▶ _Aim of the task_
Report how many lines in the records contain the word "menu". Give only the number.

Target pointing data
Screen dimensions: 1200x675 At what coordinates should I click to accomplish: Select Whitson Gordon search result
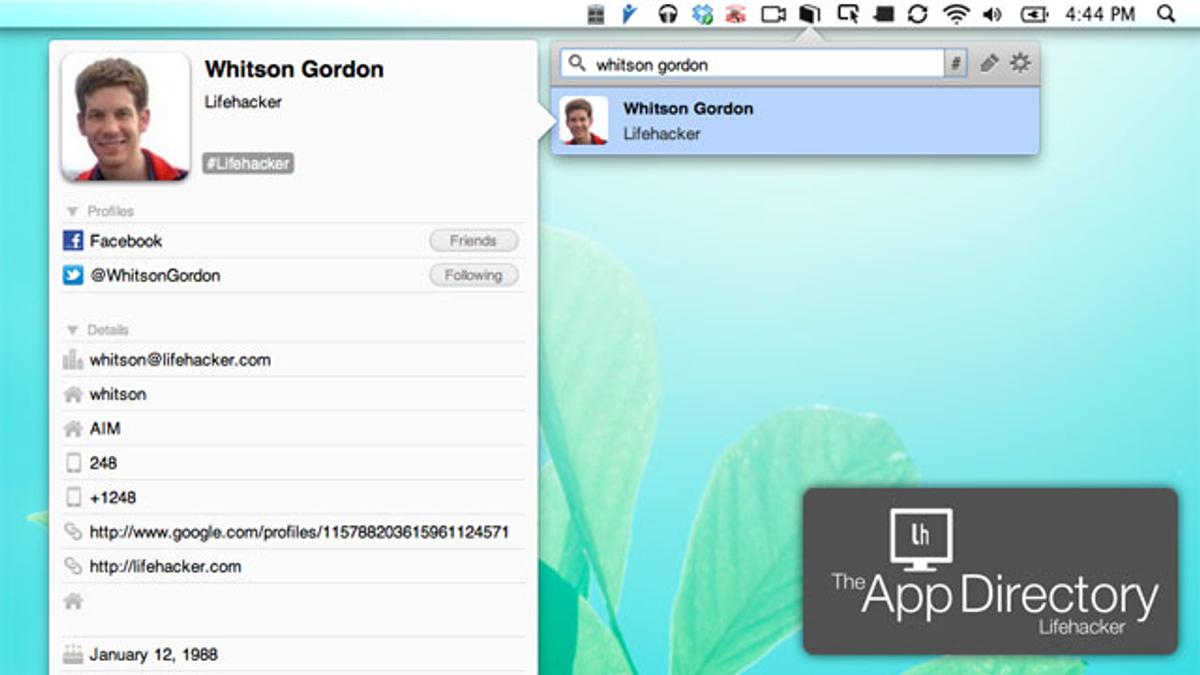click(794, 121)
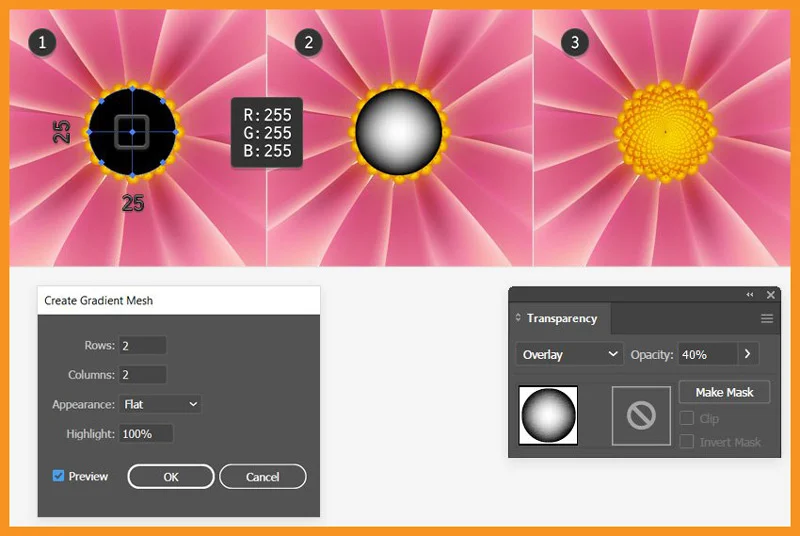Click the center mesh point of black circle
This screenshot has height=536, width=800.
pyautogui.click(x=133, y=131)
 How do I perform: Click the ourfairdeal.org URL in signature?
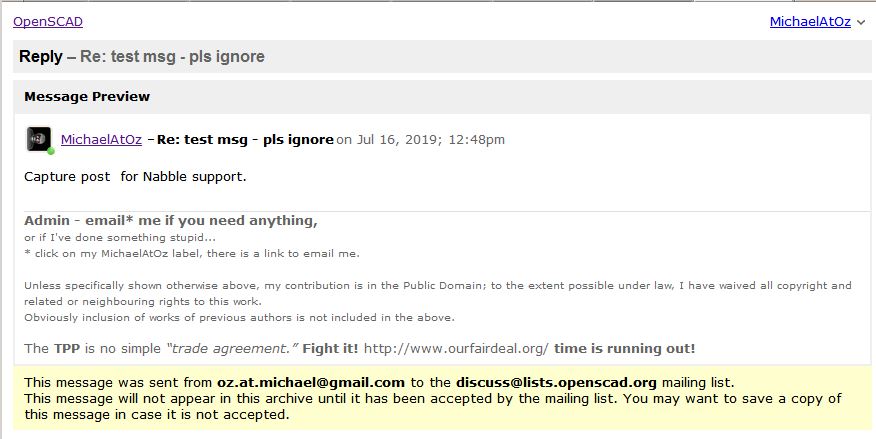(x=456, y=348)
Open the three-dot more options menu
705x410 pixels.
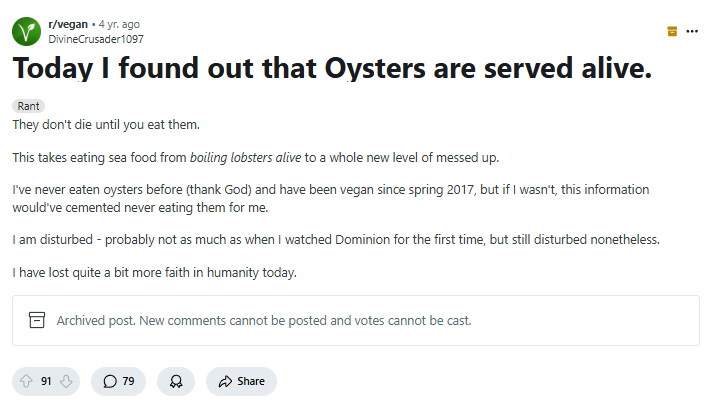click(692, 31)
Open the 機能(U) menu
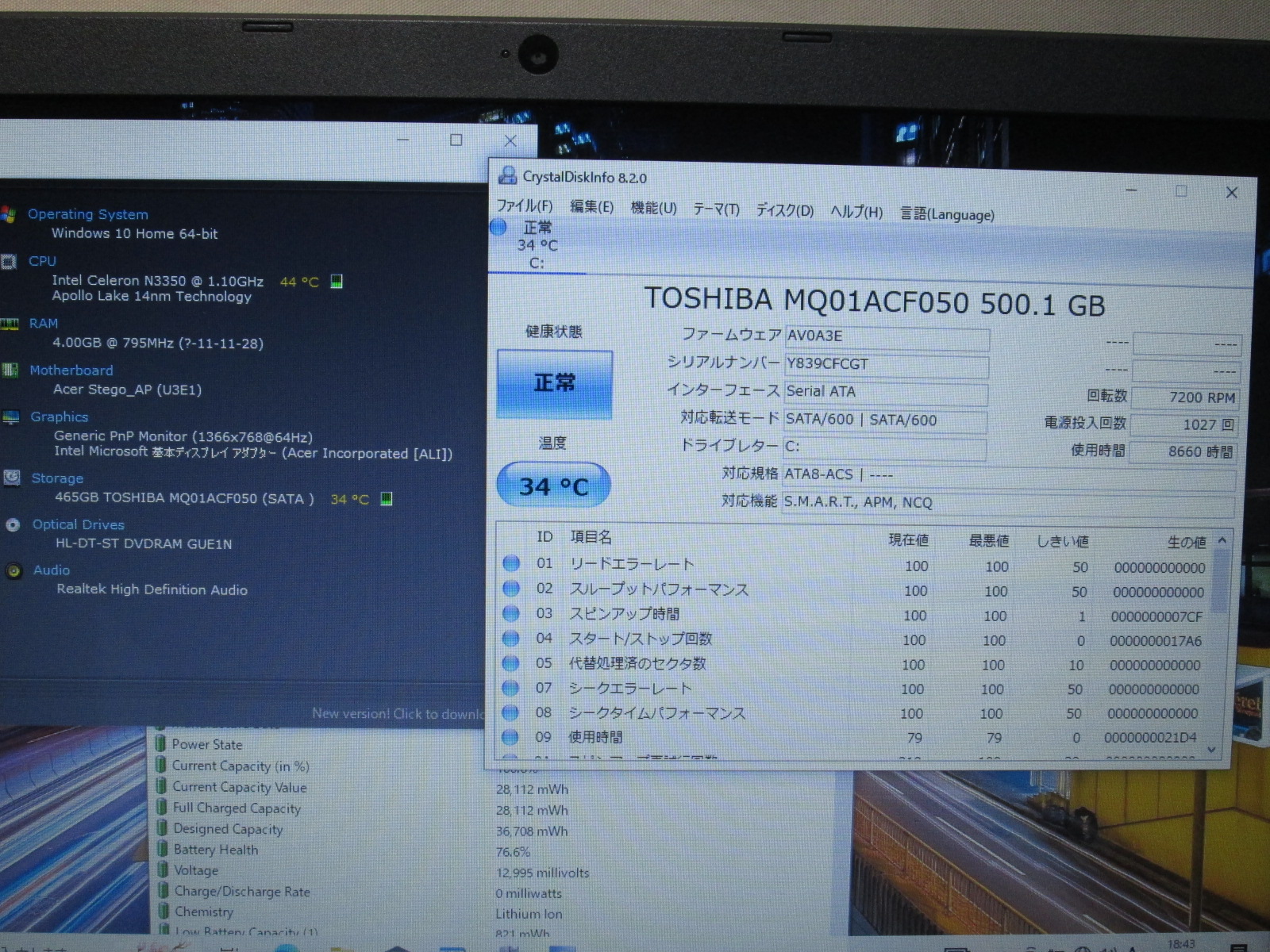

▶ _Response for this exercise_
2